Bald traten wieder andere vaterländisch geschichtliche Erinnerungen an uns heran, jene aus der ältesten Zeit ergänzend. Wir zogen nach einander in den Residenzen beider Zweige des einst so mächtigen Geschlechts der Welfen ein. In Hannover, wo wir am zweiten Tage unserer Reise übernachteten, wußten wir den alten, streng toryistischen König und sein Ministerium – leider auch den im Uebrigen so trefflichen Stüve – der nationalen Einheitssache feindselig abgewandt; um so erfreulicher waren uns die Huldigungen, welche die Stadt durch feierliche Bewillkommnungsdeputationen, die prächtige Bürgerwehr durch festliche Aufstellung vom Bahnhofe bis in unser Hotel uns brachte.

Einmüthiger zeigte sich die Stimmung in der zweiten Welfenstadt, Braunschweig.
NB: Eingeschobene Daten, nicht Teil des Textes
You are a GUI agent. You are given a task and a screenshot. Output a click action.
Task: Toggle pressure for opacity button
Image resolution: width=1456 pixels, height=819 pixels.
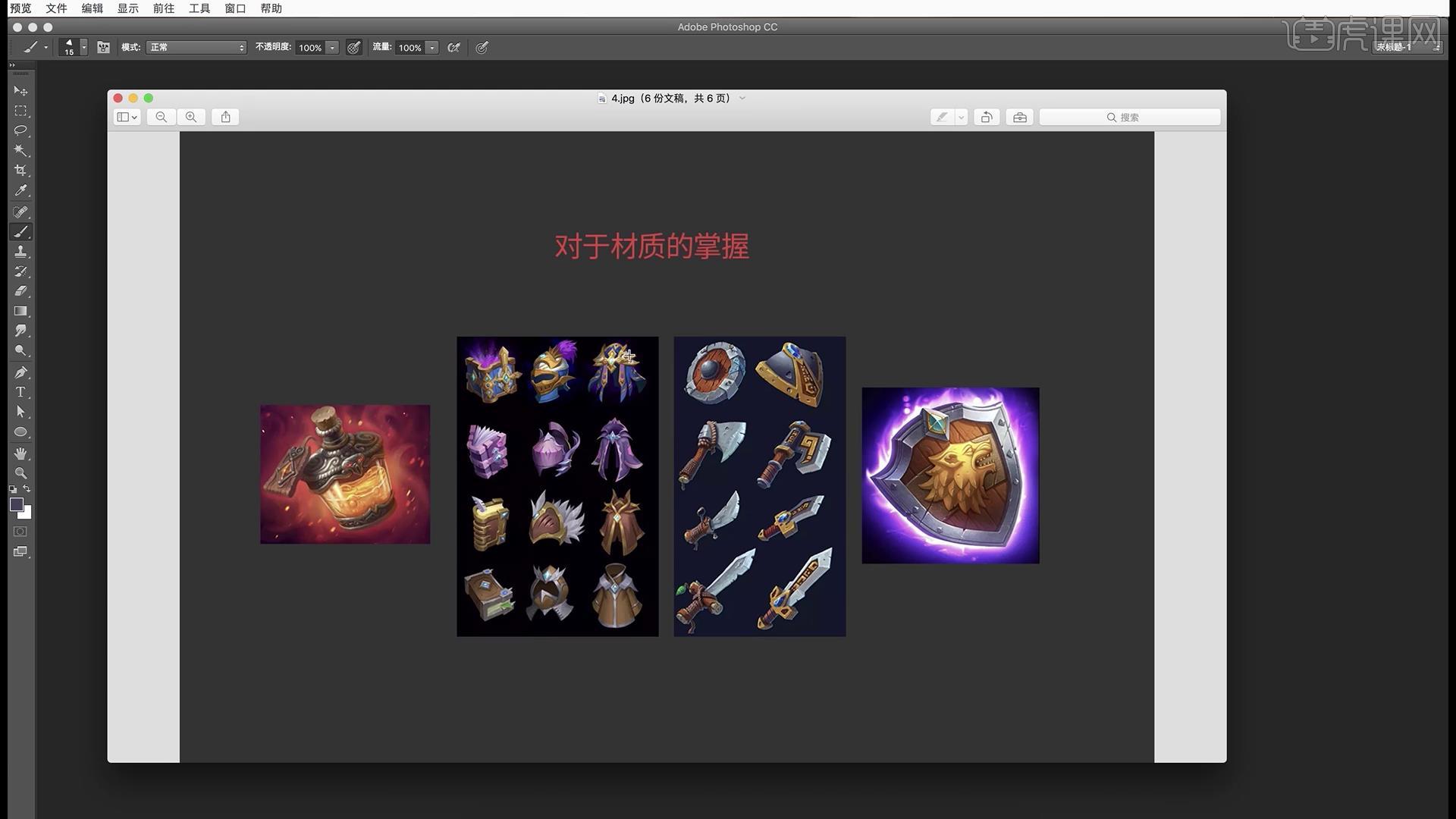[354, 47]
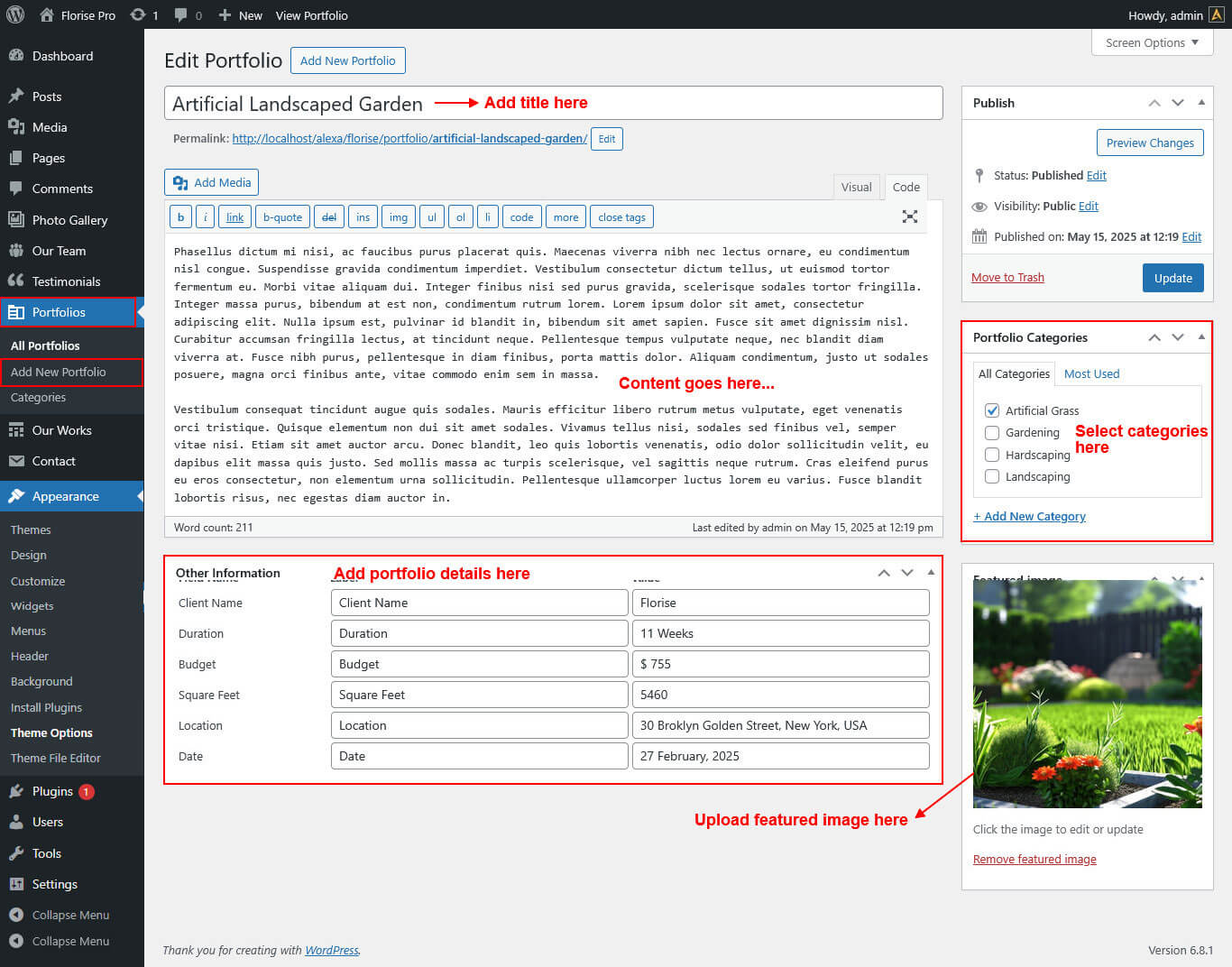Screen dimensions: 1232x967
Task: Click the featured image thumbnail
Action: click(x=1087, y=693)
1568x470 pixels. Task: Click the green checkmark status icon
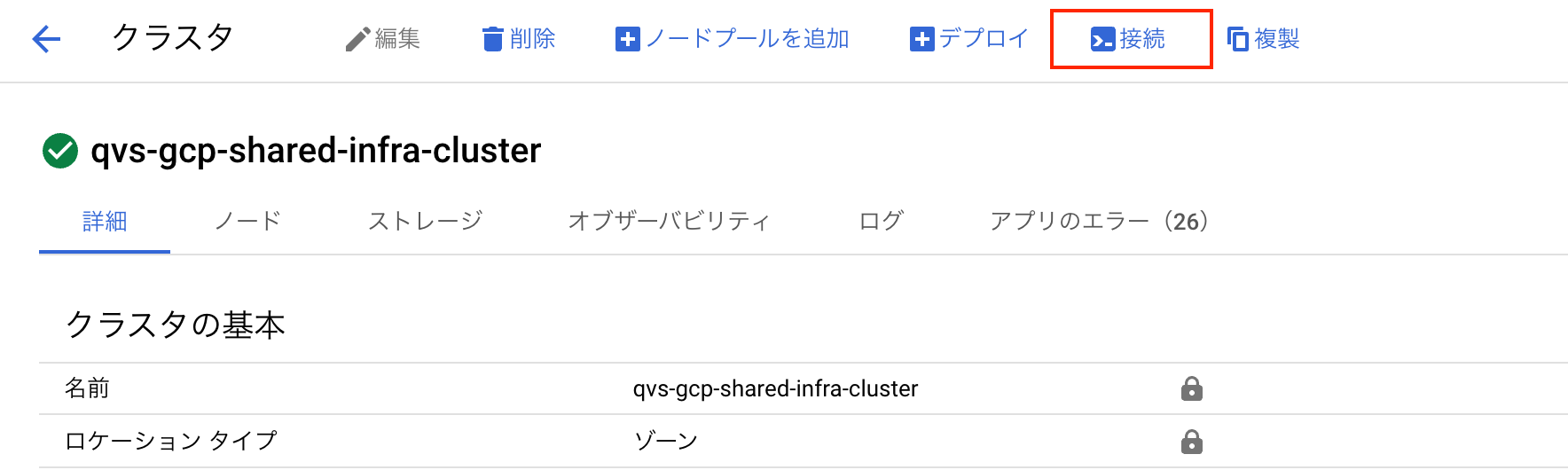pos(60,151)
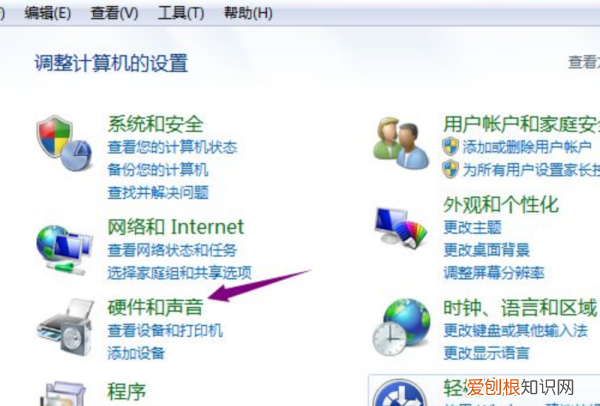The image size is (600, 406).
Task: Click the System and Security shield icon
Action: 64,143
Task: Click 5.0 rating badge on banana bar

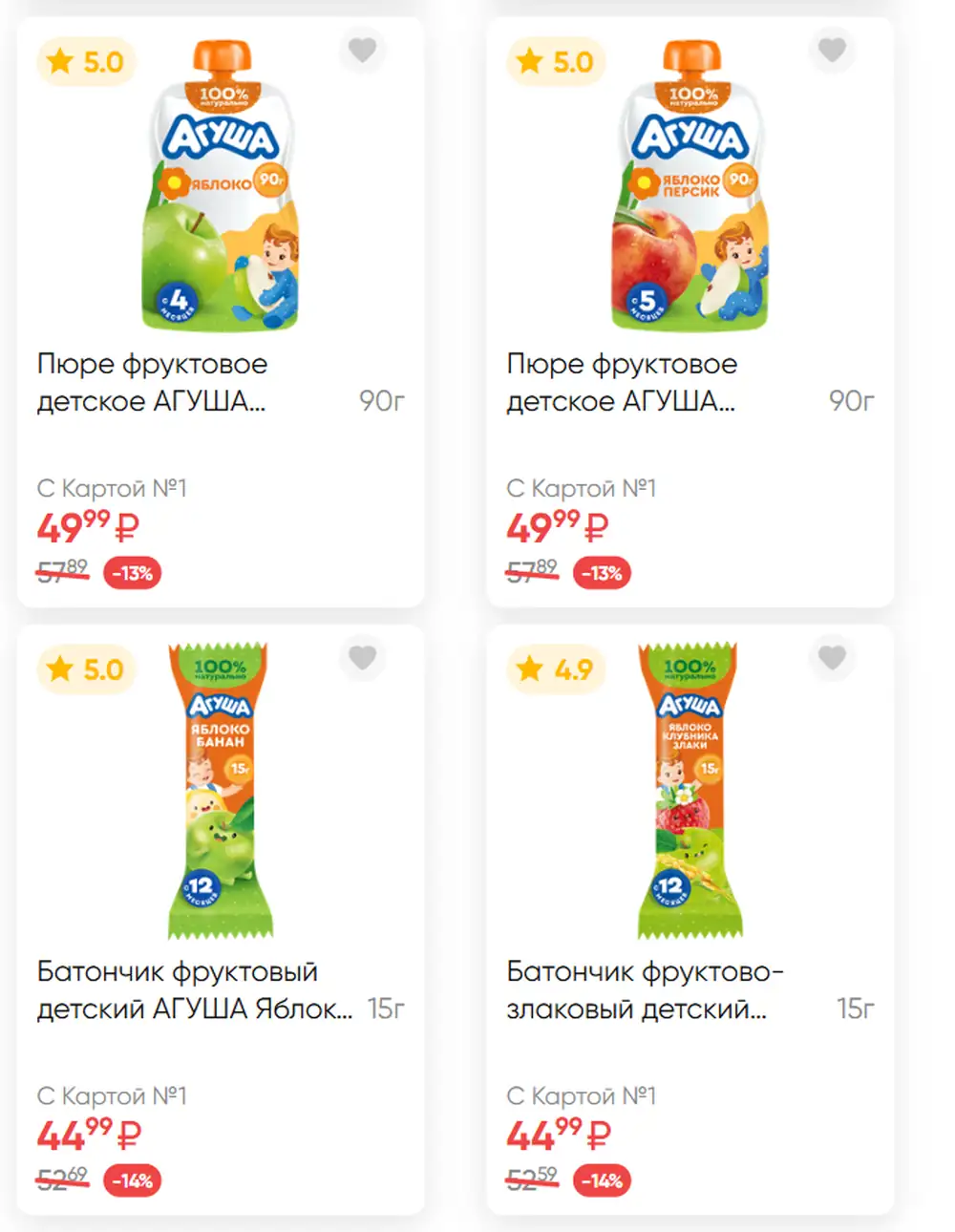Action: click(86, 669)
Hier hatten die höchsten Regierungsbeamten, die Minister selbst, – an ihrer Spitze der alte würdige Herr von Schleinitz, dessen freisinnige Richtung schon von vor 1848 her datirte, – mit der Blüthe der Bürgerschaft sich zu einem großen Festmahl für die Abgeordneten der Nationalversammlung vereinigt. Hier – das sah man wohl – war die Idee eines deutschen Kaiserthums, und zwar eines hohenzollernschen, populär, allerdings aber – denn auch das ließ sich nicht verkennen – eines solchen, welches – nach des unvergeßlichen Uhland Ausspruche – „mit einem Tropfen demokratischen Oeles gesalbt worden.“ Das bewies die allgemeine, lebhafte Zustimmung, als ein Redner daran erinnerte, wie die Unbotmäßigkeit des mächtigen Welfenfürsten einst einen der größten deutschen Kaiser in seinem Siegeslaufe aufgehalten, wie aber die Nationalversammlung bei Abfassung der Reichsverfassung Sorge getragen, daß sich Aehnliches nicht, zum Schaden Deutschlands, wiederholen könne, daß vielmehr die Vollkraft der Nation dem Oberhaupte des Reichs, jederzeit durch keinen andern als den Gesammtwillen eben dieser Nation beschränkt, zur Verfügung stehe.

In Magdeburg, unserm letzten Rastorte, brachte eine Deputation der deutschen Vereine aus dem Königreich Sachsen uns Gruß und Glückwunsch entgegen. Der letzte Theil unseres Weges führte durch die ältesten und getreuesten Landestheile des hohenzollernschen Hauses; daß wir hier immer wachsenden Sympathien begegneten, konnte uns nicht überraschen. Höchstens das durfte uns bedeutsam und hoffnungsverheißend erscheinen, daß in der alten preußischen Königsstadt Potsdam die Mitglieder der Regierung und anderer Behörden uns festlich bewirtheten und betoasteten; ließ sich doch daraus schließen, daß auch in jenen Kreisen, wo das specifische Preußenthum und die absolutistisch-büreaukratische Abneigung gegen parlamentarische Einrichtungen am meisten zu Hause zu sein pflegen, die Wichtigkeit unserer Sendung gewürdigt werde.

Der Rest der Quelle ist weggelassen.